Unnamed: 0,pca1,pca2,pca3,pca4,pca5,pca6,pca7,pca8,pca9,pca10,pca11,pca12,pca13,pca14,pca15,pca16,pca17,pca18,pca19,pca20,pca21,pca22,pca23,pca24,pca25
0,-4.479794,-1.6258,1.048152,0.935689,-0.917397,1.027783,-0.831539,-1.471238,0.515184,0.449498,-1.242865,-0.169772,-0.859328,-0.263105,1.361126,-0.655418,0.888525,0.099724,-0.470607,0.012552,0.192366,0.199055,-0.502891,0.228337,-0.352744
1,-4.356074,-0.068289,2.016174,1.516783,0.418864,-0.582535,-1.714894,0.026681,0.985278,0.830725,-1.723557,1.171481,0.265575,0.276425,0.133615,-0.157664,0.505885,-0.359134,0.420803,-0.929058,-0.495041,0.306019,-0.888367,-0.237236,-0.710042
2,-4.243181,2.560962,4.363072,-0.182532,-1.77388,-0.362873,-0.431528,1.308032,0.449781,1.95753,0.189355,2.290069,-1.197808,0.13116,0.786889,-1.267936,-0.624628,0.504683,0.559195,0.081618,-0.256092,-0.242872,-0.434724,-0.356724,0.646996
3,3.013748,0.725983,2.326672,3.288183,2.309574,1.909985,1.083119,-0.226786,-0.112988,-0.191132,-0.139197,-1.408616,-0.38402,1.151003,0.504962,1.558104,-0.273501,0.891281,-1.533583,0.700066,0.113402,-0.186438,-0.566017,-0.066069,-0.500048
4,-4.246565,5.9666,-0.246302,0.789979,2.096761,-1.712339,0.769025,-0.51695,0.788577,1.125638,-1.64246,0.142828,-0.727865,-0.051626,-1.509516,0.652274,0.614179,-0.295793,0.970469,-1.179984,0.793859,-0.107046,-0.218167,0.456973,-0.147894


In [5]:
y.head()

0    3
1    3
2    4
3    3
4    3
Name: PerformanceRating, dtype: int64

## Balancing The Target Feature

**SMOTE:** SMOTE (synthetic minority oversampling technique) is one of the most commonly used oversampling methods to solve the imbalance problem.

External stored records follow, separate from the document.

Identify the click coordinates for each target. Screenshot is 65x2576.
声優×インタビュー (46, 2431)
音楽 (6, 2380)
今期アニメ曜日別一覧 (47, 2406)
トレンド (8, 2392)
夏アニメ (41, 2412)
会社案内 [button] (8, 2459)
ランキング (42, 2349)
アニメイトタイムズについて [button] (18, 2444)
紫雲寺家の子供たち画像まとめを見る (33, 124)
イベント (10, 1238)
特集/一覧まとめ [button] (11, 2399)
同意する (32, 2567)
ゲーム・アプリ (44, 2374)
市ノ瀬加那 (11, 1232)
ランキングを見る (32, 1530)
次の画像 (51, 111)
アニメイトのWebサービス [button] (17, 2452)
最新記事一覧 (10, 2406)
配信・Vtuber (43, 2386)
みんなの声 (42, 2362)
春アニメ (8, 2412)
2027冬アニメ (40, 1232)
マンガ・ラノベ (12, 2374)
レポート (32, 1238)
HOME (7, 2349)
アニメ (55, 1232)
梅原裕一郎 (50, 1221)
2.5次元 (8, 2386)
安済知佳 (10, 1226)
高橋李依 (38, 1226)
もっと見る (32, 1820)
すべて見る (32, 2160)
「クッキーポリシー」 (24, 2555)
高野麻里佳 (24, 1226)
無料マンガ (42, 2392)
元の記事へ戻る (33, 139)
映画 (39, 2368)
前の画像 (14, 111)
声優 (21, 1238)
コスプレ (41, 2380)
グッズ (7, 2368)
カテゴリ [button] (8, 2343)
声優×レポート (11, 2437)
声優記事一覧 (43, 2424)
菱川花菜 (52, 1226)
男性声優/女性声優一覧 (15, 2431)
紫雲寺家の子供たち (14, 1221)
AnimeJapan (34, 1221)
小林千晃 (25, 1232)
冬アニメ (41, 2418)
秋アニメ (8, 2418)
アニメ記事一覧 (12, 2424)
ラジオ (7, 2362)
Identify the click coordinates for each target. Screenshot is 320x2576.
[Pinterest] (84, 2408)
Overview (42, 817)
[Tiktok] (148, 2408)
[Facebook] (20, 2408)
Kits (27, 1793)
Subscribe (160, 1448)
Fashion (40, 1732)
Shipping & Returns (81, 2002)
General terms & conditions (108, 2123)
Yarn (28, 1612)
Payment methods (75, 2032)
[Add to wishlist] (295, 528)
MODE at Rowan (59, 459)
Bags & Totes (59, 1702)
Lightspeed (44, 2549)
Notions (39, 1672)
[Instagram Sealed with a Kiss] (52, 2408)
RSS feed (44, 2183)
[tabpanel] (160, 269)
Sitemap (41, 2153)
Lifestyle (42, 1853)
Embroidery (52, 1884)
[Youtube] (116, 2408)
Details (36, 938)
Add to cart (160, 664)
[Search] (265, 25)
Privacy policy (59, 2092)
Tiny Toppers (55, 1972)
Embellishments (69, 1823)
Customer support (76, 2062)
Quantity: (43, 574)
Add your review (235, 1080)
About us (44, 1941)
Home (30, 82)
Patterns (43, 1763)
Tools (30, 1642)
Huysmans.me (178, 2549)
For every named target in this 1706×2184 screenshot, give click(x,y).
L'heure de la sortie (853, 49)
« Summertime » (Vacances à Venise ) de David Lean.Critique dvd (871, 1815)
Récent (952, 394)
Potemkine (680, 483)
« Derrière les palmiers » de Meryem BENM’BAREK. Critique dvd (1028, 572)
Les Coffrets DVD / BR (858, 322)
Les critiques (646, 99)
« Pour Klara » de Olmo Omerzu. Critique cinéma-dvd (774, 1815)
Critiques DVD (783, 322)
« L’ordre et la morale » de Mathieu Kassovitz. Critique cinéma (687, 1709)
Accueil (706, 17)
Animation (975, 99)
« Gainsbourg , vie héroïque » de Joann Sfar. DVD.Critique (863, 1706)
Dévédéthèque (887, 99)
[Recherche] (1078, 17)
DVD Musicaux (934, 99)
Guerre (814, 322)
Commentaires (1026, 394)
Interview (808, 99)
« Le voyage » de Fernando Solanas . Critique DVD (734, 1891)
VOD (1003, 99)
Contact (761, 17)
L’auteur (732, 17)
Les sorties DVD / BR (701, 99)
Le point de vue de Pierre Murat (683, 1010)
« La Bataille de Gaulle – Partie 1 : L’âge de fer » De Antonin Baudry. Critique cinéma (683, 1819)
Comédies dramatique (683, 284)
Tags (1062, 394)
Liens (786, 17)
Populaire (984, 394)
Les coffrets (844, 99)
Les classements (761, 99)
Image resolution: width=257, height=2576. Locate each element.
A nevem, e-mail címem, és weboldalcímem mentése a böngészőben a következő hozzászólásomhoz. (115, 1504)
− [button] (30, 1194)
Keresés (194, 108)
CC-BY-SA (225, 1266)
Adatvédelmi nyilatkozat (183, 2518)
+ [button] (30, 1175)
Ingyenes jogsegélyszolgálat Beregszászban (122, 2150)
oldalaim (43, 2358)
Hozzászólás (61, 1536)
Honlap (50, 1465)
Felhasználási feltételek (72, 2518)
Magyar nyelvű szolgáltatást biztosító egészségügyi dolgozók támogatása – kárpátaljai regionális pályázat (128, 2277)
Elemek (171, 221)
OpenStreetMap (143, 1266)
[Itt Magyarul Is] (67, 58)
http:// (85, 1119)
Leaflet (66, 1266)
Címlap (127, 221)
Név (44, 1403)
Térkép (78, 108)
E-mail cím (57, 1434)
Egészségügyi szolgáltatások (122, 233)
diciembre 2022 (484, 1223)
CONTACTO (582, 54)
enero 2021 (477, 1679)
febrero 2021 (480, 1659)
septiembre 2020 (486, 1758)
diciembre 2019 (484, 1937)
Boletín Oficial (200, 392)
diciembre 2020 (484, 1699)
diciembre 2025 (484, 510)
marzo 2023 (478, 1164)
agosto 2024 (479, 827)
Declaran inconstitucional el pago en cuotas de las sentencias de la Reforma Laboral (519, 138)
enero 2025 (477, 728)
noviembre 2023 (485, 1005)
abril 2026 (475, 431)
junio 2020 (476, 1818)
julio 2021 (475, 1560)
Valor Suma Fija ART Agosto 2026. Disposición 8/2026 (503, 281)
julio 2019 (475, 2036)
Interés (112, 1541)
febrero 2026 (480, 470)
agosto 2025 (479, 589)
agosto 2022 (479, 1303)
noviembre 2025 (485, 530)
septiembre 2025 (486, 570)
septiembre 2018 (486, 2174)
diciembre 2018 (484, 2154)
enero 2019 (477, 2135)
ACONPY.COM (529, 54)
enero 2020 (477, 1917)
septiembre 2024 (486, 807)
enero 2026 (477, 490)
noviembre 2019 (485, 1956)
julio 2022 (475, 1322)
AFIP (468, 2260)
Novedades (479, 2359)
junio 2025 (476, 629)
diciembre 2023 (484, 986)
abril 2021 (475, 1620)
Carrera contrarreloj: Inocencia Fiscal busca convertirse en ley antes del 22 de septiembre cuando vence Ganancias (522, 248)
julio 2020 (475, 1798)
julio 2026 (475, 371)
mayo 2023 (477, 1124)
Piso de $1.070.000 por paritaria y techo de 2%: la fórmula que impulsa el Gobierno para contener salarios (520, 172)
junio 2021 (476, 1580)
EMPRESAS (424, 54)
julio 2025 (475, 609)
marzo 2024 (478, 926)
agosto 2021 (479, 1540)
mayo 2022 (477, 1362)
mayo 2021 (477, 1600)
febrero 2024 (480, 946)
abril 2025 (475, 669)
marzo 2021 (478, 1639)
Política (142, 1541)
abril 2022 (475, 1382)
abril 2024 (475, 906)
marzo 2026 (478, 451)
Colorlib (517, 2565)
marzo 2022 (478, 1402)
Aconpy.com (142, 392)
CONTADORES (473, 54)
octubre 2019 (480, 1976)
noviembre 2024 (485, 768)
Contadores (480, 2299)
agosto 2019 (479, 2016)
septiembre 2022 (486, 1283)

It aims to balance class distribution by randomly increasing minority class examples by replicating them. SMOTE synthesises new minority instances between existing minority instances.

In [8]:
from collections import Counter
from imblearn.over_sampling import SMOTE #SMOTE(synthetic minority oversampling techinque)
sm = SMOTE() # obeject creation
print("unbalanced data   :  ",Counter(y))
X_sm,y_sm = sm.fit_resample(X,y)
print("balanced data:    :",Counter(y_sm))

unbalanced data   :   Counter({3: 874, 2: 194, 4: 132})
balanced data:    : Counter({3: 874, 4: 874, 2: 874})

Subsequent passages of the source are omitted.